From 1406 until 1490, Further Austria together with the Habsburg County of Tyrol was included in the definition of "Upper Austria" (Oberösterreich, not to be confused with the modern Austrian state of Upper Austria). From 1469 to 1474 Archduke Sigismund gave large parts in pawn to the Burgundian duke Charles the Bold. In the reign of Emperor Maximilian I, the influence of Further Austria increased, with its significance matching that of Burgundy, as the proportion of courtiers from Further Austria greatly increased.

At the Treaty of Westphalia in 1648, the Sundgau became part of France. After the Ottoman wars, many inhabitants of Further Austria were encouraged to emigrate and settle in the newly acquired Transylvania region, people that later were referred as Danube Swabians. In the 18th century, the Habsburgs acquired a few minor new Swabian territories, such as Tettnang in 1780.

EXERCISE SET →
- 1) According to the passage on Further Austria, in what year did the Sundgau become part of France?
- 2) Output the stretch of the Further Austria passage from "From 1406 until" through "Austria greatly increased.".
- 3) List every four-digit year mentioned in the Further Austria passage, in the order they appear.
These lines come from a separate source, not from the text about Further Austria.

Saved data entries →
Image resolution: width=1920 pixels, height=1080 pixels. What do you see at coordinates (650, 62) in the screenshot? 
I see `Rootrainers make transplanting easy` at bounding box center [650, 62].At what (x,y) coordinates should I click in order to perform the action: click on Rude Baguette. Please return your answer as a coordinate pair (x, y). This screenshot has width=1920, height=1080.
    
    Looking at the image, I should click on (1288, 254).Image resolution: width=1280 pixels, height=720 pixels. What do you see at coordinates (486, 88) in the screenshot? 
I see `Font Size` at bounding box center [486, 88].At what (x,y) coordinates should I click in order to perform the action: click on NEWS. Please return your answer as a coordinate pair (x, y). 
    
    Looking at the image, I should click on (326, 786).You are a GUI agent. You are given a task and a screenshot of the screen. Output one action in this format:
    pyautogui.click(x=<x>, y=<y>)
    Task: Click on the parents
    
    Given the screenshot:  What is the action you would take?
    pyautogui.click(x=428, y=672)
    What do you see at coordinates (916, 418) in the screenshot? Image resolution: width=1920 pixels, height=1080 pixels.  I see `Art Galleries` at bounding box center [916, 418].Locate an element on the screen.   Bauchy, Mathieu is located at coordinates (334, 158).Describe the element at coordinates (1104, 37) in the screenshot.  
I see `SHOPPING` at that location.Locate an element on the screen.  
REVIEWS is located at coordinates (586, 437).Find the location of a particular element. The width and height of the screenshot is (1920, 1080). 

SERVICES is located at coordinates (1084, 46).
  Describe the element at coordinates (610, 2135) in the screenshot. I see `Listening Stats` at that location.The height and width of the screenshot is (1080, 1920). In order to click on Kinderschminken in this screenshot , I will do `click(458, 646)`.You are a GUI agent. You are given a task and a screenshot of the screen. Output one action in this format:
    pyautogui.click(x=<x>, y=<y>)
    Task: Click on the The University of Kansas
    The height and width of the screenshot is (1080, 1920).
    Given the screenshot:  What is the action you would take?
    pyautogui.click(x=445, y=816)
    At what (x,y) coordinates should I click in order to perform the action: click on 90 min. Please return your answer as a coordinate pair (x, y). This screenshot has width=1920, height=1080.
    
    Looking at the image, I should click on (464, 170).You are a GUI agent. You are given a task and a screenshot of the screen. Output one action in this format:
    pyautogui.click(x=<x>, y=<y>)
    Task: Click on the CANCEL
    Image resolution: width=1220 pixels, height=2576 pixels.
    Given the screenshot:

ANSWERS →
- 1) 1648

- 2)
From 1406 until 1490, Further Austria together with the Habsburg County of Tyrol was included in the definition of "Upper Austria" (Oberösterreich, not to be confused with the modern Austrian state of Upper Austria). From 1469 to 1474 Archduke Sigismund gave large parts in pawn to the Burgundian duke Charles the Bold. In the reign of Emperor Maximilian I, the influence of Further Austria increased, with its significance matching that of Burgundy, as the proportion of courtiers from Further Austria greatly increased.

- 3) 1406, 1490, 1469, 1474, 1648, 1780